Before the release of Daggerfall Unity, gamers who wanted to play the game could download the original PC version for free from Bethesda and play through DOSBox. However, as Peterson explains, that process was hard for newcomers and could result in a “flaky and weird” experience and wasn’t the actual original version of the game that Bethesda built decades ago.
“It’s bizarre… I mean no one could play Daggerfall for ten years,” the Elder Scrolls co-creator said. “Maybe even longer. They could do DOSBox, but it would be flaky and weird. I mean, it totally reinvigorated people’s interest and people saying, ‘Hey, this was actually a decent game!'”
“I think we knew we were doing something special at the time, but that’s the way I feel right now.”
ELDER SCROLLS CO-CREATOR TED PETERSON
With the new emergence of Daggerfall players thanks to Daggerfall Unity, thousands more gamers have been able to experience a game that not only helped RPGs evolve in the Western space, but also was something amazing in its own right.
“I mean, [I’m] super grateful [to the fans],” Peterson explained. “I think we knew we were doing something special at the time, but that’s the way I feel right now, Honestly, maybe a Daggerfall reboot at some point might be fine. Obviously, at this point, Bethesda owns it all, so if they want to do it, then they’ll do it.”
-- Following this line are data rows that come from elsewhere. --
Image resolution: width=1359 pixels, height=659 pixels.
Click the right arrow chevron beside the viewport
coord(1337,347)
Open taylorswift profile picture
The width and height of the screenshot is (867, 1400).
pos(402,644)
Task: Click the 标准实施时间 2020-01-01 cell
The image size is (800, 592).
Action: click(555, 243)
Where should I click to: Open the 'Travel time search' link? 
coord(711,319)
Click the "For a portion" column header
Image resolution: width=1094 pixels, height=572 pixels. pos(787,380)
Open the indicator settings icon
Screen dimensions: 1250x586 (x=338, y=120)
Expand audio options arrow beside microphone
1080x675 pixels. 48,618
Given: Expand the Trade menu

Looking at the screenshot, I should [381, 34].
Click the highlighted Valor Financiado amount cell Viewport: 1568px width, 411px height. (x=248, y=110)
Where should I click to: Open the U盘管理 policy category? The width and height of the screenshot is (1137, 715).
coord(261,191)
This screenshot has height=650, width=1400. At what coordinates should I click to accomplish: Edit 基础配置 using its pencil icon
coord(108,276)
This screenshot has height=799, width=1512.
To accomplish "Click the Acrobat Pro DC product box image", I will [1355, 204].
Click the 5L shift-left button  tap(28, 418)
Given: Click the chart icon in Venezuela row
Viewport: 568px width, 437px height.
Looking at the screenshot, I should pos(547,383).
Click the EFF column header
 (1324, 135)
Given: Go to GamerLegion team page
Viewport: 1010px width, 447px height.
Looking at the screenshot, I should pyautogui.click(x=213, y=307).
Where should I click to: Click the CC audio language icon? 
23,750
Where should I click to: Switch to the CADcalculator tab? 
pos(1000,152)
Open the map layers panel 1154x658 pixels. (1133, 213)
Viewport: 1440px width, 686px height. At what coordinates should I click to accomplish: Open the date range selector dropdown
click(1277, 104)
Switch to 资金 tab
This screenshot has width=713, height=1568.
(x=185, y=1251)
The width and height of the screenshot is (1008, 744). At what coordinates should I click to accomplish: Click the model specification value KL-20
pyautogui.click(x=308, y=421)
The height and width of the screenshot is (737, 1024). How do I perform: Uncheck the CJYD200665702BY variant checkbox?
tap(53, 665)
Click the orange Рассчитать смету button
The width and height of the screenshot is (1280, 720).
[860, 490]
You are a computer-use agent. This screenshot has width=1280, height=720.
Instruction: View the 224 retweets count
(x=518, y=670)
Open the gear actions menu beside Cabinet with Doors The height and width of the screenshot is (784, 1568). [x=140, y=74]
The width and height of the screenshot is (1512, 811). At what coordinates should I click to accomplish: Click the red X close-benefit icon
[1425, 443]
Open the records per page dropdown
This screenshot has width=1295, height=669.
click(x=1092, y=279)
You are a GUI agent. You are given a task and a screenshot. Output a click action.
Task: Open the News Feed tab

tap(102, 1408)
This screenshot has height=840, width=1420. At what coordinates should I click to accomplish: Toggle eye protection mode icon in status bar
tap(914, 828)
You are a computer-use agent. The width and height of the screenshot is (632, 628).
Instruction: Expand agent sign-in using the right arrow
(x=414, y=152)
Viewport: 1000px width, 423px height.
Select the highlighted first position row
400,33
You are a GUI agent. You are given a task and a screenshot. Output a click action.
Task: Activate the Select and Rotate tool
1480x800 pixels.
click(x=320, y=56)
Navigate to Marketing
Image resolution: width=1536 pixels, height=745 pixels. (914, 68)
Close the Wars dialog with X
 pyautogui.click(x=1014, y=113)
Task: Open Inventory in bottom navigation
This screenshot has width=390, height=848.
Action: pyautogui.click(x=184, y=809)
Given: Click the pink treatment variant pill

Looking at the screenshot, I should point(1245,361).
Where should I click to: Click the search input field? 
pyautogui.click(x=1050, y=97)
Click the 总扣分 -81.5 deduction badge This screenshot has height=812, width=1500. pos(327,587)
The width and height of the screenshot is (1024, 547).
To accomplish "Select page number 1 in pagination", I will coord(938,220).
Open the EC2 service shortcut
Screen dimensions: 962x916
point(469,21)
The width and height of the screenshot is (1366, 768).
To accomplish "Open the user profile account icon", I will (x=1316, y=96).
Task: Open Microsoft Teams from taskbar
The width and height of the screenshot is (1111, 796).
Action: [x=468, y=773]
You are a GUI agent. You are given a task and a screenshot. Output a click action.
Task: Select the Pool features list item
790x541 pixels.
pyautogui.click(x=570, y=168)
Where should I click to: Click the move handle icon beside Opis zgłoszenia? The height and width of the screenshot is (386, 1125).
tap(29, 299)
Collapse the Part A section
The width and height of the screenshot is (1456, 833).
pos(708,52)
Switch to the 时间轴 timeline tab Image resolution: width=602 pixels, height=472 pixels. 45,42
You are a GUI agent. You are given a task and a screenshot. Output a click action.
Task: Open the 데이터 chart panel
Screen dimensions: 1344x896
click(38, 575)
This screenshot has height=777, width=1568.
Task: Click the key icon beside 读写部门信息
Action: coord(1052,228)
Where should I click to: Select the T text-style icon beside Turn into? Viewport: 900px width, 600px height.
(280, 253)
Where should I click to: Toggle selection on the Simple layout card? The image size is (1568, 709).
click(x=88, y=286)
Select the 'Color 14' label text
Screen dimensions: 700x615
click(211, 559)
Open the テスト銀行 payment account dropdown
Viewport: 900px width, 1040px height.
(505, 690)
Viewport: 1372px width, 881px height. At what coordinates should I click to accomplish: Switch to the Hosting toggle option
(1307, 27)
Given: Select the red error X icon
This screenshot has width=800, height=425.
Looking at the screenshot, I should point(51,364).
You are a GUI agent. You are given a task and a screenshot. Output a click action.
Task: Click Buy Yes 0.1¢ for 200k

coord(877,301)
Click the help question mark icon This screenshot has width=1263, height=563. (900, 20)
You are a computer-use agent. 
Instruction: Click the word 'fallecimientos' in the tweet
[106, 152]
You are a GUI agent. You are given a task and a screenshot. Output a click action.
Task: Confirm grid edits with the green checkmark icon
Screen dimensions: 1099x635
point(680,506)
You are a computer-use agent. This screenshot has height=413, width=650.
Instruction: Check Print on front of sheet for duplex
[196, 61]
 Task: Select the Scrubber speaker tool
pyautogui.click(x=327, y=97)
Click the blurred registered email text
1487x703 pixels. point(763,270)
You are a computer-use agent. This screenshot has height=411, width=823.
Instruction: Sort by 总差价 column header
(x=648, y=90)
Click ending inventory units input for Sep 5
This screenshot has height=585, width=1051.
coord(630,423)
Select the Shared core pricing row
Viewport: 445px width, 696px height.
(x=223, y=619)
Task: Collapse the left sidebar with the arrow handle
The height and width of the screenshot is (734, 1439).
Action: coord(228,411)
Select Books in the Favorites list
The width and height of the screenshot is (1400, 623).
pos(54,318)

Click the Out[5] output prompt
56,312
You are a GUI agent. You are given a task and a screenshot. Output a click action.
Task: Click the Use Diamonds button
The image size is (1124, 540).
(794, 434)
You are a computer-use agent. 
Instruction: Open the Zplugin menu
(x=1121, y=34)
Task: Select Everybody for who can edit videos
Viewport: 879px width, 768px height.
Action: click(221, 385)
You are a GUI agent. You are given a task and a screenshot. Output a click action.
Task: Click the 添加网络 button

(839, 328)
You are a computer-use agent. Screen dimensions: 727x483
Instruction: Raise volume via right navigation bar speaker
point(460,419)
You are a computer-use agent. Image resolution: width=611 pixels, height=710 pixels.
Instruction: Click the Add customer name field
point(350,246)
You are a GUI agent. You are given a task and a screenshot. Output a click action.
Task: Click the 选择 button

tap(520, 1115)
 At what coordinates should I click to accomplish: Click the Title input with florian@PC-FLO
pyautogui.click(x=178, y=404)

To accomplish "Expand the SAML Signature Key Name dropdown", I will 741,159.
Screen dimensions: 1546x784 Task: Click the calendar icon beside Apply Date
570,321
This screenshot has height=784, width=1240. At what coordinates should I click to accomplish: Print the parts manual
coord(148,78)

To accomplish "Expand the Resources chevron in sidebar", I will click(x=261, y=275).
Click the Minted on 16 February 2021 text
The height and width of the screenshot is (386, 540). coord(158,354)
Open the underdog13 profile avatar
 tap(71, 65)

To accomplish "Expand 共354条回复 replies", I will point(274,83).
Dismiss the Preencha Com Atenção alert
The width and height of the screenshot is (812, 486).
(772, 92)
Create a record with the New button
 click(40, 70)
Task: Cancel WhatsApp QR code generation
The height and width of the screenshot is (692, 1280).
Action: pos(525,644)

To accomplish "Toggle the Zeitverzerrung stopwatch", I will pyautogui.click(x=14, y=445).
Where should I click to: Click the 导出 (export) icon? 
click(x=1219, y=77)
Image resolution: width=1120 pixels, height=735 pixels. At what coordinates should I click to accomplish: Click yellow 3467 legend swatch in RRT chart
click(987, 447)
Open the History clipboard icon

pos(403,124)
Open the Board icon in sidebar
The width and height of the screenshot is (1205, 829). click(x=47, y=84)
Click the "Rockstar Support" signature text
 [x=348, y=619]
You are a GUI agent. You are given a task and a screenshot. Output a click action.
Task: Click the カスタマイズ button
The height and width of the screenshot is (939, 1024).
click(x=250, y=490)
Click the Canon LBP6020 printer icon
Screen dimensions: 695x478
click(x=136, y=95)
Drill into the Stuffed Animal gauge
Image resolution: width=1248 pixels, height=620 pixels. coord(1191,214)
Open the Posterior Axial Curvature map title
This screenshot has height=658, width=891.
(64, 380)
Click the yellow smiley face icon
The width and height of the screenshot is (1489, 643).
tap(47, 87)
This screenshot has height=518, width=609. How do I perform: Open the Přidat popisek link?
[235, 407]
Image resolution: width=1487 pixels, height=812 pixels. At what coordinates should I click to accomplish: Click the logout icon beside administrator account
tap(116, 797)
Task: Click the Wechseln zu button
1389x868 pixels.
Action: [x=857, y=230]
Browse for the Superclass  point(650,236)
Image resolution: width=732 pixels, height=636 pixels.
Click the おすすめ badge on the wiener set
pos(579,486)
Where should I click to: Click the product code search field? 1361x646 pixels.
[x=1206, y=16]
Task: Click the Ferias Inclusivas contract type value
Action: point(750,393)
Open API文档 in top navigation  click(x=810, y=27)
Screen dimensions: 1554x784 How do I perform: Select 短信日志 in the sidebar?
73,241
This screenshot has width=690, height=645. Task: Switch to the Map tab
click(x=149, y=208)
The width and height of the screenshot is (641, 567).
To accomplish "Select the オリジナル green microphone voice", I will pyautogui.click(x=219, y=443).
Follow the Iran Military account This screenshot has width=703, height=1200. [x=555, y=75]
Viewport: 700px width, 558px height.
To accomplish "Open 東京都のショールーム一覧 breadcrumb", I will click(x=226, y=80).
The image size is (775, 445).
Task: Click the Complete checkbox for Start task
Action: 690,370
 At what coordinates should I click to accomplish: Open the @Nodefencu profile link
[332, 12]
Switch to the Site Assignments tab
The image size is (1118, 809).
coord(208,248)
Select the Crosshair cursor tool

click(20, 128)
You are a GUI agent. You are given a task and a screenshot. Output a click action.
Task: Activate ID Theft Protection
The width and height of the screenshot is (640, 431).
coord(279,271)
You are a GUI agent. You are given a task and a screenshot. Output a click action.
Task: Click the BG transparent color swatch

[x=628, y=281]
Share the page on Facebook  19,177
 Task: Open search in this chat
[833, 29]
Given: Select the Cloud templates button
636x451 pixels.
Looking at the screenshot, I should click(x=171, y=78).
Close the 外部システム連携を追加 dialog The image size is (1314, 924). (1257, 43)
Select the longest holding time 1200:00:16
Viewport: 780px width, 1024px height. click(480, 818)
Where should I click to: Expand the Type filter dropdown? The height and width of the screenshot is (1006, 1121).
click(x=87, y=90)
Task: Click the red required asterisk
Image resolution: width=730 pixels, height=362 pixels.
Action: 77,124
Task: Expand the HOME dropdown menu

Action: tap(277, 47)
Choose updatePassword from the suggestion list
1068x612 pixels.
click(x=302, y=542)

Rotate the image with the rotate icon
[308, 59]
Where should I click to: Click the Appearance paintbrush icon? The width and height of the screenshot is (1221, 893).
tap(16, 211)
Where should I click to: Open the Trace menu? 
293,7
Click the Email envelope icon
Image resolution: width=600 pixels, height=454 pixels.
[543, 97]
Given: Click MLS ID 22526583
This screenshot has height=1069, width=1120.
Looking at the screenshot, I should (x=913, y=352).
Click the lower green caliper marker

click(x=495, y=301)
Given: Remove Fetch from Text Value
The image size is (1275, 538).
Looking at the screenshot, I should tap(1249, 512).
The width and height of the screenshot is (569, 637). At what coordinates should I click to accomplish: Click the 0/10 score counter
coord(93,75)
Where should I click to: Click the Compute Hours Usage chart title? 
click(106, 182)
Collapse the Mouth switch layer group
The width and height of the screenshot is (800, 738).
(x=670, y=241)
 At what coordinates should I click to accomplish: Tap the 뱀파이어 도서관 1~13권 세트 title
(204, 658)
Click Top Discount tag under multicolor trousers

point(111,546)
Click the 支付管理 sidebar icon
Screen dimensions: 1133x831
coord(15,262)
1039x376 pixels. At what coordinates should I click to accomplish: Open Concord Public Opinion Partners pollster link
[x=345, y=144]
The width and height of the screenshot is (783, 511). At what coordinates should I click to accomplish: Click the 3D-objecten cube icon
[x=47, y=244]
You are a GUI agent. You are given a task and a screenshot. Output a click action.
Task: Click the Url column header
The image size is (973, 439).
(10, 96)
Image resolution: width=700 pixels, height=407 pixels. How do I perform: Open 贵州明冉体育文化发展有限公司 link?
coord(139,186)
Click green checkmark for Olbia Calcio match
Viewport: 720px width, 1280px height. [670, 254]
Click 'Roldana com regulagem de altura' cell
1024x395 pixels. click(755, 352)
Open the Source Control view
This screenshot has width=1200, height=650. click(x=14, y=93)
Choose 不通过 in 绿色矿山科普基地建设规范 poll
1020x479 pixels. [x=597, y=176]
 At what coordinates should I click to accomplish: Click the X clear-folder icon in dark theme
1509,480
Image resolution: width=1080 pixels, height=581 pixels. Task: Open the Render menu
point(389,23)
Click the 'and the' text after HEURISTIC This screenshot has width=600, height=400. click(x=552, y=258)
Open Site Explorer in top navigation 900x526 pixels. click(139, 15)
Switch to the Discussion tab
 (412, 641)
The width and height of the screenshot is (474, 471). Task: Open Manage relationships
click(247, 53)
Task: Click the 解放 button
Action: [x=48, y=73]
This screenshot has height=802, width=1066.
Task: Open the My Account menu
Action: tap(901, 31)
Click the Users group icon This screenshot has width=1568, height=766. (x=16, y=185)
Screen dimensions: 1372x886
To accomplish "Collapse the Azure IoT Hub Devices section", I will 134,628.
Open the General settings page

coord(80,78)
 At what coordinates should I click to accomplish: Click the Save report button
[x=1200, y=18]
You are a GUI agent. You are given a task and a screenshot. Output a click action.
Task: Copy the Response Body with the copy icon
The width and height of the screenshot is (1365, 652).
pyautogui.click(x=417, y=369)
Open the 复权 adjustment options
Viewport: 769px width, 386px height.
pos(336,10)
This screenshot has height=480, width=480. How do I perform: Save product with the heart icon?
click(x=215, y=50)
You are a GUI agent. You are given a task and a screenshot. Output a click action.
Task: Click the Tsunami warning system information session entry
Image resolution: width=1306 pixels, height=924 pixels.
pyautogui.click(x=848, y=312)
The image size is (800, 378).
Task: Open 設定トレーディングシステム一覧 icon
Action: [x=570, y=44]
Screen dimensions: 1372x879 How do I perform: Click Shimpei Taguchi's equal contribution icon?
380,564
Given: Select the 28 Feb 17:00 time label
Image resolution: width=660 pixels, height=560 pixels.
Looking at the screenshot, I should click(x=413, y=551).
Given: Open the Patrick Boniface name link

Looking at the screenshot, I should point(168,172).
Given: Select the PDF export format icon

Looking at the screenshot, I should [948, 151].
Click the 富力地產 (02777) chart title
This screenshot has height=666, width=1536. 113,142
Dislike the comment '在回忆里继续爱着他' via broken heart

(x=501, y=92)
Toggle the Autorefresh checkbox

Right now, Peterson is working on The Wayward Realms, a crowdfunded first-person RPG in the same vein as Daggerfall’s open-ended, procedurally generated nature. With the return of Elder Scrolls’ learn-by-doing experience system, in-game books and a wide, expansive world with tonnes of lore, the new role-playing game might be the Daggerfall return fans have been craving.